DIRECTIONS FOR THIS TASK
Please rewrite the combinatorics passage below, starting with "First,we calculate the" and going on through "7 \times 13 = 455$.", and switch "girls" to "students".

SOURCE TEXT
######

First,we calculate the total number of ways to select $3$ girls: ${}^{15}C_3 = \frac{15 \times 14 \times 13}{3 \times 2 \times 1} = 5 \times 7 \times 13 = 455$.
Next,we find the number of ways to select $3$ girls such that they are all seated together. In a circular arrangement of $15$ girls,there are $15$ possible sets of $3$ consecutive girls.
So,the number of ways to select $3$ girls sitting together is $15$.
Therefore,the required number of ways where all three are not seated together is $455 - 15 = 440$.

(D) triangle is formed by selecting any $2$ lines out of the $15$ concurrent lines and the line $L$ acting as the third side.

######

DATA UNDER STUDY
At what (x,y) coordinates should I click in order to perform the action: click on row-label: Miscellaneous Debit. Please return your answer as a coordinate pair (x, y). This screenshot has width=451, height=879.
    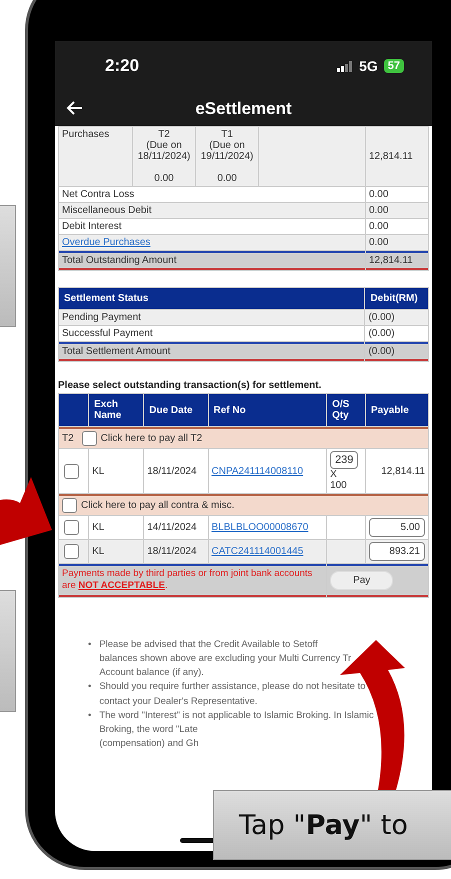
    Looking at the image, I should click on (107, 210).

######

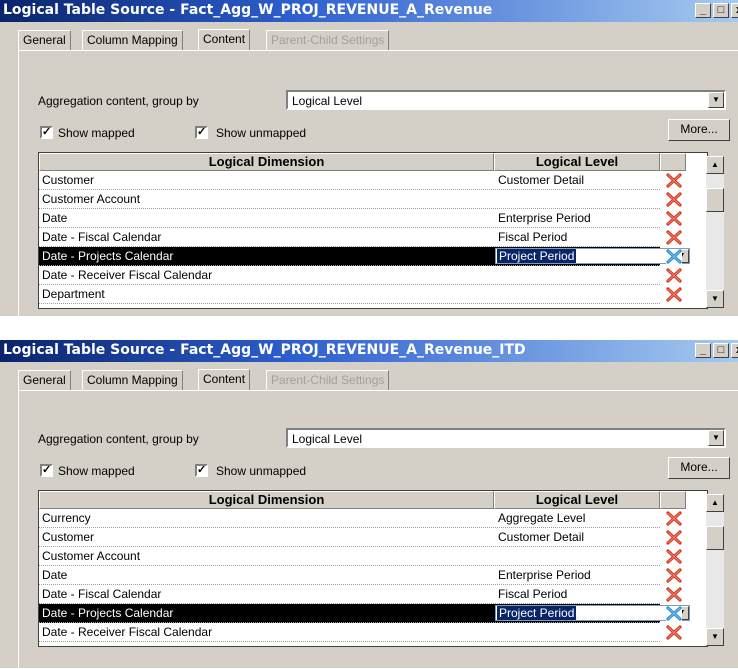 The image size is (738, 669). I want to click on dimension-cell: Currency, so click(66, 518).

######

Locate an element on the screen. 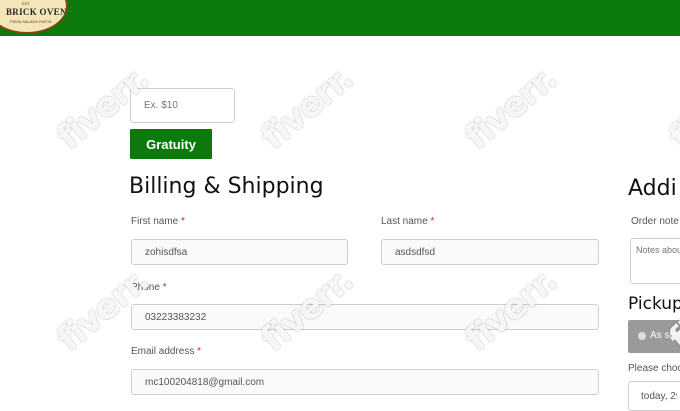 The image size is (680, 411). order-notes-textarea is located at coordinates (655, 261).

######

REPLY TO THE EXERCISE
First,we calculate the total number of ways to select $3$ students: ${}^{15}C_3 = \frac{15 \times 14 \times 13}{3 \times 2 \times 1} = 5 \times 7 \times 13 = 455$.